Case ID: f_279/html/0812-01.html
Source: Caselaw Access Project
Author: {"author": "DAVIS, Circuit Judge.", "license": "Public Domain", "url": "https://static.case.law/"}
Date Created: 2024-08-24T03:29:51.129683

HAYES v. GIBSON. In re NEW YORK & BALTIMORE INLAND TRANSP. CO.
    (Circuit Court of Appeals, Third Circuit.
    March 4, 1922.)
    No. 2807.
    1. Bankruptcy @=>188(3) — Equitable lien held subordinate to rights of trustee.
    An agreement to give a mortgage is not a mortgage, and where such an agreement, made more than four months before a petition in bankruptcy was filed, was unexecuted at that time, the legal title to the property remained in the bankrupt, and under Bankruptcy Act, § 47a (2), as amended (Comp. St. § 9631a), giving the trustee the rights of a creditor holding a lien by legal or equitable proceedings, his right is superior to that of the holder of the equitable lien.
    2. Bankruptcy @=>161 (2) — Mortgage given by insolvent within four months of bankruptcy not valid, because executed pursuant to prior agreement.
    A mortgage given by an insolvent debtor within four months of bankruptcy, otherwise voidable by the trustee under Bankruptcy Act, § 60b (Comp. St. § 9644), is not validated by the fact that it was executed in, performance of a contract made more than four months before the bankruptcy.
    3. Bankruptcy @=>16112) — Mortgage held voidable as a “transfer of property.”

▶ **Stored data**:
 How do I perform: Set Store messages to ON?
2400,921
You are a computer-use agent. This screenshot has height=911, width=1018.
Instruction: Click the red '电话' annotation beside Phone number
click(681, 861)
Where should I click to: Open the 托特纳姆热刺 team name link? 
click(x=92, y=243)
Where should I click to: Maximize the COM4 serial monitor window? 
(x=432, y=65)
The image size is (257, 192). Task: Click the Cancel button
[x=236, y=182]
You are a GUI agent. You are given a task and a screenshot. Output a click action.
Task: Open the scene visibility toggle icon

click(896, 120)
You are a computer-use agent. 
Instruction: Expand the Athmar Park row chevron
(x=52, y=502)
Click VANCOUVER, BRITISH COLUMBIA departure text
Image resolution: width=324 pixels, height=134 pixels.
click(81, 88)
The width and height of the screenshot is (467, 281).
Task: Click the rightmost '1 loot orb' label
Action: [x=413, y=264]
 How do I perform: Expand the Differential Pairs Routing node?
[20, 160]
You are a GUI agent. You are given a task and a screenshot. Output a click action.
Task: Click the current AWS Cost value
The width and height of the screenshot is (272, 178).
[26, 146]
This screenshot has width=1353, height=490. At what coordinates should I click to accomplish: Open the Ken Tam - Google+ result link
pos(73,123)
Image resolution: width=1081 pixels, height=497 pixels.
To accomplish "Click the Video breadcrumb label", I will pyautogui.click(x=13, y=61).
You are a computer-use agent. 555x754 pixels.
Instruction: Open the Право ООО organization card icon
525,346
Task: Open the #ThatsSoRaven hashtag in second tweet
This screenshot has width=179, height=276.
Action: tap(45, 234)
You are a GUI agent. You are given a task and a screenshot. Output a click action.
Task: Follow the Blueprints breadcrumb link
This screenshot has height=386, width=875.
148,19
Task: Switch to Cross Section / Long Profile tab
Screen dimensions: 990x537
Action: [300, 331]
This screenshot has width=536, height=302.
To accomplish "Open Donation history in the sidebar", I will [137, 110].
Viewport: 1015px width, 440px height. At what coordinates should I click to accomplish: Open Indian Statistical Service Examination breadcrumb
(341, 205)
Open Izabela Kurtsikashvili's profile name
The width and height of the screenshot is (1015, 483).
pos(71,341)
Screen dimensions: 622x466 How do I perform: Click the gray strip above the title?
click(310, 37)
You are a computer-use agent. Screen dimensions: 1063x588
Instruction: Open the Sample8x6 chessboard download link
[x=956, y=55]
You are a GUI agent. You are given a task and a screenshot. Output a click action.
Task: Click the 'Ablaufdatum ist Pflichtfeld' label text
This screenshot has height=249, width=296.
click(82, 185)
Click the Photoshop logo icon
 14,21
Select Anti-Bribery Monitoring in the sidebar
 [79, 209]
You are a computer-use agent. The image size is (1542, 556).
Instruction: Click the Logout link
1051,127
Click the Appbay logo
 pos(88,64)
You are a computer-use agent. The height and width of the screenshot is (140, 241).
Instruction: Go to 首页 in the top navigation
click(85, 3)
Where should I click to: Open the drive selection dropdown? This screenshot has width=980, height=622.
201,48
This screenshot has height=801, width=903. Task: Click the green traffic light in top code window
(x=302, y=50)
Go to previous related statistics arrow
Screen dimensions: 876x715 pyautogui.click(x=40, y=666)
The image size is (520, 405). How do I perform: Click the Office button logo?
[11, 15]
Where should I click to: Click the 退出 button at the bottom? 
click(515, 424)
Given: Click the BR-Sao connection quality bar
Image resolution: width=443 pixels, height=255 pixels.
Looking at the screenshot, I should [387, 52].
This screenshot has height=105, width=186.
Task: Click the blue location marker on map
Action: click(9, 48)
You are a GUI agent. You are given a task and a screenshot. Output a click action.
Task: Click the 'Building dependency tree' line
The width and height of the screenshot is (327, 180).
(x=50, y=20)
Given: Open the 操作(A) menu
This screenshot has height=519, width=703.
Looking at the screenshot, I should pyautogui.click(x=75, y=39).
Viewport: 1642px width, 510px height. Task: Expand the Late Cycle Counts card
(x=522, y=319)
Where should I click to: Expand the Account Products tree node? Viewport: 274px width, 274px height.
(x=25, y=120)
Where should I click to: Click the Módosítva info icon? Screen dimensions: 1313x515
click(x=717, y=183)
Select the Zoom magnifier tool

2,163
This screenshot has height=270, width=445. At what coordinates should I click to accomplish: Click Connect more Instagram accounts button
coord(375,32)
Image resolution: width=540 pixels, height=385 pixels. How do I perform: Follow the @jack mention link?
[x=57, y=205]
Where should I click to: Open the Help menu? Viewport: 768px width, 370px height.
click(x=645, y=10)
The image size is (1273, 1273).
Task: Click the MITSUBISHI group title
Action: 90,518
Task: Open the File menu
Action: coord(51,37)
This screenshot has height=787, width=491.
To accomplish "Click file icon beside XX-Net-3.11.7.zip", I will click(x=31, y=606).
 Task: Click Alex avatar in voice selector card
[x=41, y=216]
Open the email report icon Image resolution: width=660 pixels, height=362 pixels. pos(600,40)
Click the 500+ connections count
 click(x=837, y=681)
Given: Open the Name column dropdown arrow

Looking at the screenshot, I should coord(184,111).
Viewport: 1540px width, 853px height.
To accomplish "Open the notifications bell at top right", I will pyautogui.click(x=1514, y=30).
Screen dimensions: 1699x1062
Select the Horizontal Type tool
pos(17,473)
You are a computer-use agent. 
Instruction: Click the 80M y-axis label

▶ **Written instruction A**:
According to the Hayes v. Gibson summary, why is the trustee's right superior to that of the holder of the equitable lien? Answer in one to three sentences.
▶ **Written instruction B**:
Continue the Hayes v. Gibson summary from the point where it stops.
The data are a separate set of material and are unrelated to the Hayes v. Gibson summary.

▶ **Expected answer A**:
An agreement to give a mortgage is not a mortgage, and because the agreement was still unexecuted when the bankruptcy petition was filed, legal title to the property remained in the bankrupt. Bankruptcy Act § 47a (2) gives the trustee the rights of a creditor holding a lien by legal or equitable proceedings, so his right prevails over the equitable lien.

▶ **Expected answer B**:
    Where the legal title to property became vested in bankrupt within four months prior to bankruptcy, though subject to an equitable lien created by an agreement made prior to the four months to give a mortgage thereon, it took such title unincumbered for the benefit of its creditors, and a mortgage executed pursuant to-the agreement held a transfer of its property not for a present consideration, which, where it operated as a preference of the mortgagee, was voidable by the trustee under Bankruptcy Act, § 60b (Comp. St. § 9644).
    [Ed. Note. — For other definitions, see Words and Phrases, First and Second Series, Transfer.]
    <5^Por other cases see same topic & KEY-NUMBER in all Key-Numbered Digests & Indexes
    Appeal from the District Court of the United States for the District of Delaware; Hugh M. Morris, Judge.
    In the Matter of the New York & Baltimore Inland Transportation Company, bankrupt; Joseph Chester Gibson, trustee. Thomas H. Hayes appeals from a decree affirming an order of the referee.
    Affirmed.
    For opinion below, see 276 Fed. 145.
    Certiorari denied 257 U. S.-, 42 Sup. Ct. 464, 66 L. Ed.-.
    Thomas E. Bayard and Robert Pennington, both of Wilmington, Del., and W. Thomas Kemp, of Baltimore, Md.; for appellant.
    Caleb S. Layton, of Wilmington, Del., for appellee.
    Before BUFFINGTON, WOOLLEY, and DAVIS, Circuit Judges.
   DAVIS, Circuit Judge.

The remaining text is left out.